Ich beglückwünsche auch Herrn Professor Paulus zur Wahl zum Richter beim Ersten Senat des Bundesverfassungsgerichts. Auch Ihnen sei in Ihrer Amtszeit viel Erfolg beschieden.

Meine Damen und Herren, ich bin mir sicher, dass auch zukünftig die Beziehungen zwischen dem Bundesverfassungsgericht und der Bundesregierung von gutem und konstruktivem Miteinander geprägt sein werden. Es ist absehbar das zeigt insbesondere die Rede des Bundespräsidenten, dass die Aufgaben, die vor uns liegen, nicht einfacher werden.

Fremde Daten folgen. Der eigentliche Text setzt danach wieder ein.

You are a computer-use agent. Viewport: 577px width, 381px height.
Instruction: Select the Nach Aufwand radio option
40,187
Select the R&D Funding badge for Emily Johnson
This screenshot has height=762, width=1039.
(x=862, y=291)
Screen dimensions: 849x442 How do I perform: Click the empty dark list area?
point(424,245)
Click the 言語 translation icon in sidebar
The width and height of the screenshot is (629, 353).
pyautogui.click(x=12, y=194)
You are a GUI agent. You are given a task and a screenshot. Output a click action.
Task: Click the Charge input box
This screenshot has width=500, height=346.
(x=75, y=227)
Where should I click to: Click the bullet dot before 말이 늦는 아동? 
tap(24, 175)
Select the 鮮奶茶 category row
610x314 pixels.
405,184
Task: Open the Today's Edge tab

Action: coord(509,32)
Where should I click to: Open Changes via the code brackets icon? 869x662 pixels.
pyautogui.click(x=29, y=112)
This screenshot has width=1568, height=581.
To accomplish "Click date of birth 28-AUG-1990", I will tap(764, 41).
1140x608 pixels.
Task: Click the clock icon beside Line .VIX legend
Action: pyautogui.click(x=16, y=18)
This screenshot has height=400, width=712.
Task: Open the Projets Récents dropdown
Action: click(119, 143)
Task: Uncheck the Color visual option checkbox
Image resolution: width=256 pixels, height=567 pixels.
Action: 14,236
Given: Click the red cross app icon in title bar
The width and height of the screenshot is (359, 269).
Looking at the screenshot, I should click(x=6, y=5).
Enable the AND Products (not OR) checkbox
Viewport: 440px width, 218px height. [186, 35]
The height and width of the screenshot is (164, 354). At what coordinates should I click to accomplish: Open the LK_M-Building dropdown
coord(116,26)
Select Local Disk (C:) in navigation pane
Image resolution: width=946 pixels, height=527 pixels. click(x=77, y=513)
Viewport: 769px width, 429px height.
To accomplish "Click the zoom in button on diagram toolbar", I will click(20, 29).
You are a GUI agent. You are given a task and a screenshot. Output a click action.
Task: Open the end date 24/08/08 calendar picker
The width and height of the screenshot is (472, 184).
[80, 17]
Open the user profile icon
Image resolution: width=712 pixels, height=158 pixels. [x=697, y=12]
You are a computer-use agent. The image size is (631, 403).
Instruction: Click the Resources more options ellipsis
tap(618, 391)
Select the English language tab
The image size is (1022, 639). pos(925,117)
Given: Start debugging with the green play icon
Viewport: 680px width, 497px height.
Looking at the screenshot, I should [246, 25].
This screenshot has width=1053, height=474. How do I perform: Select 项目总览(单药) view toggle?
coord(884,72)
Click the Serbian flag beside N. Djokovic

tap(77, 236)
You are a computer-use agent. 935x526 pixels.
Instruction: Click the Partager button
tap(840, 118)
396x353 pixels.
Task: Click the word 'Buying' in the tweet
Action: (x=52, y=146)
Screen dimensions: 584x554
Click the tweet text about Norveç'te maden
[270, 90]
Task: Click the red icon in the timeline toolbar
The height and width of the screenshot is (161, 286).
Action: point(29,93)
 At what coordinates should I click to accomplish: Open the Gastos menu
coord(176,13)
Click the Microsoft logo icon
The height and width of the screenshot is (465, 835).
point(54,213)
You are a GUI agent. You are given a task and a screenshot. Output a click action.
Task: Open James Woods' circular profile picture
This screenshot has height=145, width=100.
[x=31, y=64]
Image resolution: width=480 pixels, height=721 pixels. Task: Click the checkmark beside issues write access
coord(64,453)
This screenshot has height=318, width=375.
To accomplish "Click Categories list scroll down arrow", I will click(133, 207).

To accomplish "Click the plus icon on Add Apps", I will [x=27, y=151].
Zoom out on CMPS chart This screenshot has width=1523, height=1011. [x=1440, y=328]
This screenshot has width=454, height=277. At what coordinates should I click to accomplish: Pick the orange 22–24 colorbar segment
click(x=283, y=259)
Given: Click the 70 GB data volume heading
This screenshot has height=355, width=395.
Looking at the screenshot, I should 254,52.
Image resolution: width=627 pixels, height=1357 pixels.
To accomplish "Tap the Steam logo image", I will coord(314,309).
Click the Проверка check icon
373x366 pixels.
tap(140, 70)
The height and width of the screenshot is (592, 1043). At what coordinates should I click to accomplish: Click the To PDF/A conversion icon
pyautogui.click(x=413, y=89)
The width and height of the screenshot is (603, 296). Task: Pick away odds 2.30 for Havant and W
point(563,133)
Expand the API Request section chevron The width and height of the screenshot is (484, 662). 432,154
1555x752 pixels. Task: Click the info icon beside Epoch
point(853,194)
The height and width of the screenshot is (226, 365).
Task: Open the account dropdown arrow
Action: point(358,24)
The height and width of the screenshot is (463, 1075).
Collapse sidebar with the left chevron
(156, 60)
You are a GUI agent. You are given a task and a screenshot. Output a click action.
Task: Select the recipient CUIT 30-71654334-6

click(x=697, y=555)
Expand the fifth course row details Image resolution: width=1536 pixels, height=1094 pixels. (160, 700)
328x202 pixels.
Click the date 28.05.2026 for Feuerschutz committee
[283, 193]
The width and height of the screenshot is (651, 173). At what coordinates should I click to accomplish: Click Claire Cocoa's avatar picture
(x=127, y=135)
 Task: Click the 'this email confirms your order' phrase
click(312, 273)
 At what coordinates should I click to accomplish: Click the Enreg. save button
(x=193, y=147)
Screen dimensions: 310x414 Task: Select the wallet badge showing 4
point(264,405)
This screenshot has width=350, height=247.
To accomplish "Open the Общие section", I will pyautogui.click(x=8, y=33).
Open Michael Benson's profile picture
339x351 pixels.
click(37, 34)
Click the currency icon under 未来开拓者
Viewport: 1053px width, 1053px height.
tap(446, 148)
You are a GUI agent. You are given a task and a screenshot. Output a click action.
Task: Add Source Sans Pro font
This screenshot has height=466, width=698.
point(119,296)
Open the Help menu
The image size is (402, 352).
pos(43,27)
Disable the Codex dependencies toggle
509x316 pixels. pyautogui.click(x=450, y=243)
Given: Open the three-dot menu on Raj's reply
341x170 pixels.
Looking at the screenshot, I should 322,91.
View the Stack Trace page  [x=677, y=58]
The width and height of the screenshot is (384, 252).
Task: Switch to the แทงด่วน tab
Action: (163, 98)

Es wird nicht einfach sein, im 21. Jahrhundert in einem schärferen Wettbewerb in einer globalisierten Welt die Rolle Deutschlands als ein wichtiges Land, als ein demokratisches Land und als ein Land des Wohlstands weiterzuentwickeln. Wir können das schaffen, und dafür wollen wir als Bundesregierung ein konstruktives Miteinander mit allen anderen Verfassungsorganen, insbesondere mit dem Bundesverfassungsgericht.

So werden wir auch sehr bald bei einem schon fast traditionellen Abendessen im Bundeskanzleramt Gelegenheit haben, uns jenseits der aktuellen Verfahren über die jeweiligen Probleme auszutauschen und damit zu zeigen, dass wir im wahrsten Sinne des Wortes einen großen Gesprächsbedarf haben.

Bei aller Unabhängigkeit und bei allem Miteinander hat natürlich jeder an seinem Platz seine Aufgaben zu erfüllen. Dennoch finde ich es wunderbar, dass in einer Feststunde wie dieser deutlich wird, dass der Zusammenhalt und die Stabilität unseres Landes dadurch geprägt sind, dass wir uns alle einem verpflichtet fühlen: unserem Grundgesetz und dabei ganz besonders dem Artikel1 des Grundgesetzes über die Würde des Menschen. Das sollte uns auch im 21. Jahrhundert leiten.

Herzlichen Dank.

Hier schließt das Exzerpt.